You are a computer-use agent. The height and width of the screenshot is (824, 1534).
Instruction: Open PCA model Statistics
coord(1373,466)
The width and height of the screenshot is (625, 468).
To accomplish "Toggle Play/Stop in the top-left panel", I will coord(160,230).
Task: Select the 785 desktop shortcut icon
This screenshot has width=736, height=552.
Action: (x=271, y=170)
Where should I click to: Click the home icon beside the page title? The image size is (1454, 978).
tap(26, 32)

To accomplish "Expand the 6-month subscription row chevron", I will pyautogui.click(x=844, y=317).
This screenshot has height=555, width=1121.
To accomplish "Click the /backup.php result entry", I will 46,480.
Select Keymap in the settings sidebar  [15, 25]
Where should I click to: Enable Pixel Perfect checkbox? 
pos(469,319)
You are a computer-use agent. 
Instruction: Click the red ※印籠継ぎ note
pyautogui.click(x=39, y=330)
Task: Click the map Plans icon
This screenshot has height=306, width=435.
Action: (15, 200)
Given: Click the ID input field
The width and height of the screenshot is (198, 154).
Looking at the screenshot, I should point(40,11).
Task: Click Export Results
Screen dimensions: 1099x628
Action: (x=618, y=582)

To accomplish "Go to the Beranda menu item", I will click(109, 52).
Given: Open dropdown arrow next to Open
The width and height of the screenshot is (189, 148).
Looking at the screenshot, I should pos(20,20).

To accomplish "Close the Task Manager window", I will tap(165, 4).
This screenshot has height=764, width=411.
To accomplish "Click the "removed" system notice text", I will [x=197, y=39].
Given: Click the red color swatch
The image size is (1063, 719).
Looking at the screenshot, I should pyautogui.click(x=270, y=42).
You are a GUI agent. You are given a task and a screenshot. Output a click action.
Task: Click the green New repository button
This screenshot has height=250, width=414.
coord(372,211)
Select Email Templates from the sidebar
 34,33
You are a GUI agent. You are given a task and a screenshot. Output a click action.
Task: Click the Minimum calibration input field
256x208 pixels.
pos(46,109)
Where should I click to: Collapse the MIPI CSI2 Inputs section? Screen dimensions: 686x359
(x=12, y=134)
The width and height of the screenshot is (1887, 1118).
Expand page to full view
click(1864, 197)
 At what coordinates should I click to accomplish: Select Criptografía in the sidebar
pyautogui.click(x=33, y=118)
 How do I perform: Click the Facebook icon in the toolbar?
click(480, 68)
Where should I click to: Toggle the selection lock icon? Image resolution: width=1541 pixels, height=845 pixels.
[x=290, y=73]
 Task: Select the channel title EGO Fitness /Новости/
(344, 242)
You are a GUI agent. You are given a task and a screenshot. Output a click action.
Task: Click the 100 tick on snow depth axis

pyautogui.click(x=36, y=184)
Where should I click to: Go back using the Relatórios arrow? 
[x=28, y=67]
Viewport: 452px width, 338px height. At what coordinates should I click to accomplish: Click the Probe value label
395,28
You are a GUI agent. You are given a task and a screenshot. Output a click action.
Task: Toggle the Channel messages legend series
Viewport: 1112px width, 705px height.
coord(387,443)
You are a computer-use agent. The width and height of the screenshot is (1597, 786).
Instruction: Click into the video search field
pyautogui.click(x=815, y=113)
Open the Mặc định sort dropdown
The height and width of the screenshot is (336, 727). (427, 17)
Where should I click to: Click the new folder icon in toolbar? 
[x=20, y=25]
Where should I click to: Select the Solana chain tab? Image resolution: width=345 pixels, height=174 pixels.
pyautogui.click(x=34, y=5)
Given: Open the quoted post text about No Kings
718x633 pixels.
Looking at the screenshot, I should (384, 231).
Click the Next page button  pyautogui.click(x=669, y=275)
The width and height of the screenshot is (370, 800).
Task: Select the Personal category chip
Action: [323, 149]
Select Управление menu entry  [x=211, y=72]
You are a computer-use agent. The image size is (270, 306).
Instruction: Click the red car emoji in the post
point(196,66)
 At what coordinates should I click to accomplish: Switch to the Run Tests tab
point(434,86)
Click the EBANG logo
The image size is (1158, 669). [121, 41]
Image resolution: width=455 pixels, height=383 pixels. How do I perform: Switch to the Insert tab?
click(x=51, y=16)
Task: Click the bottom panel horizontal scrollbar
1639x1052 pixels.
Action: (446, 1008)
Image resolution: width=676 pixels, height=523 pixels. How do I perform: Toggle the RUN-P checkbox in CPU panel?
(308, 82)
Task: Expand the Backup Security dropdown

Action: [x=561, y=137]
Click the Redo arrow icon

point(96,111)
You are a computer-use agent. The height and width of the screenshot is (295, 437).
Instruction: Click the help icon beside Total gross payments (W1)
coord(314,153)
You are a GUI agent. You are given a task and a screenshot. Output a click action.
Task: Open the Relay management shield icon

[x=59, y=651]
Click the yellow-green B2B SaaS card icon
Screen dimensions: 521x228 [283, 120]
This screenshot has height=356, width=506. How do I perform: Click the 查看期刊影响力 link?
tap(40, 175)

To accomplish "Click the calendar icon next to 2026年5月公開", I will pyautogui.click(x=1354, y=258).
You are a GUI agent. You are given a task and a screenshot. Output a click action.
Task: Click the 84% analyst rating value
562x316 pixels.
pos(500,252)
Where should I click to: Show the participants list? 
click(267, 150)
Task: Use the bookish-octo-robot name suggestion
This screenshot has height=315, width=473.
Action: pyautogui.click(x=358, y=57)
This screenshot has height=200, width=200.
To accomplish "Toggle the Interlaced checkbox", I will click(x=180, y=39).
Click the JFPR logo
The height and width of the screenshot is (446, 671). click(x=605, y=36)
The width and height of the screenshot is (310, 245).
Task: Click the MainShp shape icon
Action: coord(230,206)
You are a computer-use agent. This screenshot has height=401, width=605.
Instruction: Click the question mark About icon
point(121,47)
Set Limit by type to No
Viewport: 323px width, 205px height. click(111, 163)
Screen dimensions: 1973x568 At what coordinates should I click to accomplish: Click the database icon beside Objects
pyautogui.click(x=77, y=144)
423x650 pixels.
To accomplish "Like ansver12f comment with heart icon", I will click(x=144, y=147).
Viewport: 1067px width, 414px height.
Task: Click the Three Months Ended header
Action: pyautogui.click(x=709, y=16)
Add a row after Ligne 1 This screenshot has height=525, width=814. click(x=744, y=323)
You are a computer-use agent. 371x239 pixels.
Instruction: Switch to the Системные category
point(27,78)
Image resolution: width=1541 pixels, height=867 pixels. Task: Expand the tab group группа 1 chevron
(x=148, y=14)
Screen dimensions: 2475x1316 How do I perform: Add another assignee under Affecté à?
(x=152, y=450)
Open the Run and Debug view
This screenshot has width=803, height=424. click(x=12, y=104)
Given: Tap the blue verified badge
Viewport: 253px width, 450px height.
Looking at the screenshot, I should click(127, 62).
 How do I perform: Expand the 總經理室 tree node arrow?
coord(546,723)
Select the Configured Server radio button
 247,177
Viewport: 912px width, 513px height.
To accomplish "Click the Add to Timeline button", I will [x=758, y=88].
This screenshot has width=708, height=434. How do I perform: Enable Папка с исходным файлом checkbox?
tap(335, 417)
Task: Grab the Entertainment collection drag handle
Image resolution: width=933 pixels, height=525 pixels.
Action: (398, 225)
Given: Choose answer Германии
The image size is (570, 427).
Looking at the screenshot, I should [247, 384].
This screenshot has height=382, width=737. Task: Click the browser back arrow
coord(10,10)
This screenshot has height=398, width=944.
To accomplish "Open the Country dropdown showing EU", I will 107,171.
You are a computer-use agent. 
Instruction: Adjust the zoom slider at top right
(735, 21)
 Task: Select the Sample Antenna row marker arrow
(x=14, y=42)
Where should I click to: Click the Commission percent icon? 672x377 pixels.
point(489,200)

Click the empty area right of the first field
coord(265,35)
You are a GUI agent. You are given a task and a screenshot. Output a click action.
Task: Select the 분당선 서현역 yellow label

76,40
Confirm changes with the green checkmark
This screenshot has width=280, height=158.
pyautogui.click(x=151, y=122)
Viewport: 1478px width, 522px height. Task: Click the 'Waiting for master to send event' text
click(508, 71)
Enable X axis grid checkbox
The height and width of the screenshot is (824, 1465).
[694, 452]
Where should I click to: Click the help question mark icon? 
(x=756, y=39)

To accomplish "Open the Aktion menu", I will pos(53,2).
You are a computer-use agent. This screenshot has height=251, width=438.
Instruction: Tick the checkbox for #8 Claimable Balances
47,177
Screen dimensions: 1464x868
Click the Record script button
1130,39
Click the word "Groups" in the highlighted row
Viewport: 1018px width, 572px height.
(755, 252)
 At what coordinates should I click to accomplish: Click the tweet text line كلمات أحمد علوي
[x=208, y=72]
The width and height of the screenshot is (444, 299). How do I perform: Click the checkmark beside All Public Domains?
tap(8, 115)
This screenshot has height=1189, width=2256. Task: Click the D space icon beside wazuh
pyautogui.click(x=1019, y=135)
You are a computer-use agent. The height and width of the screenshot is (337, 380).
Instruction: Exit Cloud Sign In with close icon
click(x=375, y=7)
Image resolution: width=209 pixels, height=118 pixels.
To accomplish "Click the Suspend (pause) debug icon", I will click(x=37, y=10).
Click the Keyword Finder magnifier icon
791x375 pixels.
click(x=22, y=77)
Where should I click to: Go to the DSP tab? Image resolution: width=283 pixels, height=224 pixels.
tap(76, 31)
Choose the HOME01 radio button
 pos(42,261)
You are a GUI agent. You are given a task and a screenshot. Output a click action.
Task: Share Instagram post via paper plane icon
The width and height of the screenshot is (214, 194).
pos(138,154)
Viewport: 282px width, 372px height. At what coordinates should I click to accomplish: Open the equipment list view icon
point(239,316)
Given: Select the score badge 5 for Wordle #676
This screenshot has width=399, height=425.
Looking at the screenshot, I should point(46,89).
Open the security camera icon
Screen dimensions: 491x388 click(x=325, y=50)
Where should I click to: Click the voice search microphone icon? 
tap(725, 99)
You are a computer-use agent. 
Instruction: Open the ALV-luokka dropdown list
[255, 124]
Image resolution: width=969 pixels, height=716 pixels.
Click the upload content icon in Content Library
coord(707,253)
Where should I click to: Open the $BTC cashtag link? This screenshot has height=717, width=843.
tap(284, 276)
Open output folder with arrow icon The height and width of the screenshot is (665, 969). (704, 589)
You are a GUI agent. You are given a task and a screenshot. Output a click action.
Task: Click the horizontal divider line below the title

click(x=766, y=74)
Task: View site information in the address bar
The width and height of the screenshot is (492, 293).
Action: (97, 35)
....
Starting at the line that contains "Where should I click to: Enable" and stopping after the line that contains "Action: (15, 200)", write those items out again with "checkbox" replaced by "switch" and nothing else changed.

### Exercise result:
Where should I click to: Enable Pixel Perfect switch? 
pos(469,319)
You are a computer-use agent. 
Instruction: Click the red ※印籠継ぎ note
pyautogui.click(x=39, y=330)
Task: Click the map Plans icon
This screenshot has height=306, width=435.
Action: (15, 200)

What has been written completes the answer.